# Need help - double smoked ham



## coacher72 (Dec 18, 2012)

I'm planning on smoking a large pre-cooked ham for Christmas. Hope to find one in the 18-20 lb range. I've read other threads on rubs and glazes but my question is what kind of time will it take to smoke a ham of this size. I've done smaller ones, but I was hoping some of you have done one in this size range. Need to plan my time to get everything else done.

Thanks


----------



## pgsmoker64 (Dec 18, 2012)

Hello Coacher72!

My thought is to stick a temp probe in like you would on a raw piece of meat and cook to your desired IT - I would say at least 140* but following the suggested temp on the package can't hurt.

The timing is dependent on your temperature...if you go with a high temp like 350* figure on 20 minutes per pound may take a little longer if you smoke at 225* - maybe about a total of 3 hours or so.

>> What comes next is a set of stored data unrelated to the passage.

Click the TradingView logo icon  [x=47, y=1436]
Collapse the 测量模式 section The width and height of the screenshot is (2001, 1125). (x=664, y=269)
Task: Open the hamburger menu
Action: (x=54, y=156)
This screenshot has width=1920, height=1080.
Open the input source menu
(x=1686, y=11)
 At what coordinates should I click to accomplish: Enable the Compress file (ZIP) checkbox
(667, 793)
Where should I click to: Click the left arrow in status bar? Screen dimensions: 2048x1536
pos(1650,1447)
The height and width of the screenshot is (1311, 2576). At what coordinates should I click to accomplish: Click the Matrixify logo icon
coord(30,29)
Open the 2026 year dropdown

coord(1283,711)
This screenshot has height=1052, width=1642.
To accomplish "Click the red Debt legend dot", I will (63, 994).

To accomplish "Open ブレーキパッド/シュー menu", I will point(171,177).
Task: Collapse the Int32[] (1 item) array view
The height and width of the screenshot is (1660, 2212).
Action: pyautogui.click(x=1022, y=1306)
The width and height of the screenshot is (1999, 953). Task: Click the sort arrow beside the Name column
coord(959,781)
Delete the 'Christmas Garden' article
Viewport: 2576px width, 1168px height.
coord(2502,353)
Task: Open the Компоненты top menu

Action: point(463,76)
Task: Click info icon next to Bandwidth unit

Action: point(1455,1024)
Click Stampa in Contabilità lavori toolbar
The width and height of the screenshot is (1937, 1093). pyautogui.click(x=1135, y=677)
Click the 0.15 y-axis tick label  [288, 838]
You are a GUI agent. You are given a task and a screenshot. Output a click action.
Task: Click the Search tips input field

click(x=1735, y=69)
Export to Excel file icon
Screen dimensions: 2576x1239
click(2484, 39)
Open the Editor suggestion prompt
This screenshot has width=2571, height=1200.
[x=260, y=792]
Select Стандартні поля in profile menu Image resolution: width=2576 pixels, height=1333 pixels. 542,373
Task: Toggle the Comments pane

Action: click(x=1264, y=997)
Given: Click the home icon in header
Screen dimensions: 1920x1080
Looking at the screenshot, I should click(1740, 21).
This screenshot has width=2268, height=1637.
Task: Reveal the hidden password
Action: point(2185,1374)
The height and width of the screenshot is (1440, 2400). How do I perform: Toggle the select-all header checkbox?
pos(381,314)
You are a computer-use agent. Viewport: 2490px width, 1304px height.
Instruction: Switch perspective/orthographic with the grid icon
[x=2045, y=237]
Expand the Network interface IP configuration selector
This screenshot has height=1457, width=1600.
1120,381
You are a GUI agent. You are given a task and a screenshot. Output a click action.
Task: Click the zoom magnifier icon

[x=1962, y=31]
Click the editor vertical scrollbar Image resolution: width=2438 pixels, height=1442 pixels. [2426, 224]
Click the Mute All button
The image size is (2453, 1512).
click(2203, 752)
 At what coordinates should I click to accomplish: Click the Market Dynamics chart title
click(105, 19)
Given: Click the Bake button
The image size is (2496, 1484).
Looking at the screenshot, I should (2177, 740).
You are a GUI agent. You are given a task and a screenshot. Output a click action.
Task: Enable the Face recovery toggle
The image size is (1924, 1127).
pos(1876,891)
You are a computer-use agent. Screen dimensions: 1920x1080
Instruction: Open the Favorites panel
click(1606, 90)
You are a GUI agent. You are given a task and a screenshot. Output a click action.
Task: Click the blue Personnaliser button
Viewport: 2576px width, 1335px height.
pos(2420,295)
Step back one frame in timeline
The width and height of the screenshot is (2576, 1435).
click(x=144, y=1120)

Good luck and good smoking!

Bill


----------



## coacher72 (Dec 18, 2012)

My bad I forgot to mention I would try to smoke the ham at 225 degrees. I agree with the use of a probe. I was just wanting to see if anyone had done a ham this big and approx. how long it took. With the number of people coming I wanted to make sure it was done by noon. So they aren't sitting around waiting.


----------



## pipesdaddy (Dec 21, 2012)

yes. i agree that temperature is a noteworthy thing to ponder over. If the temperature is below 350, you may not have the desired result.


----------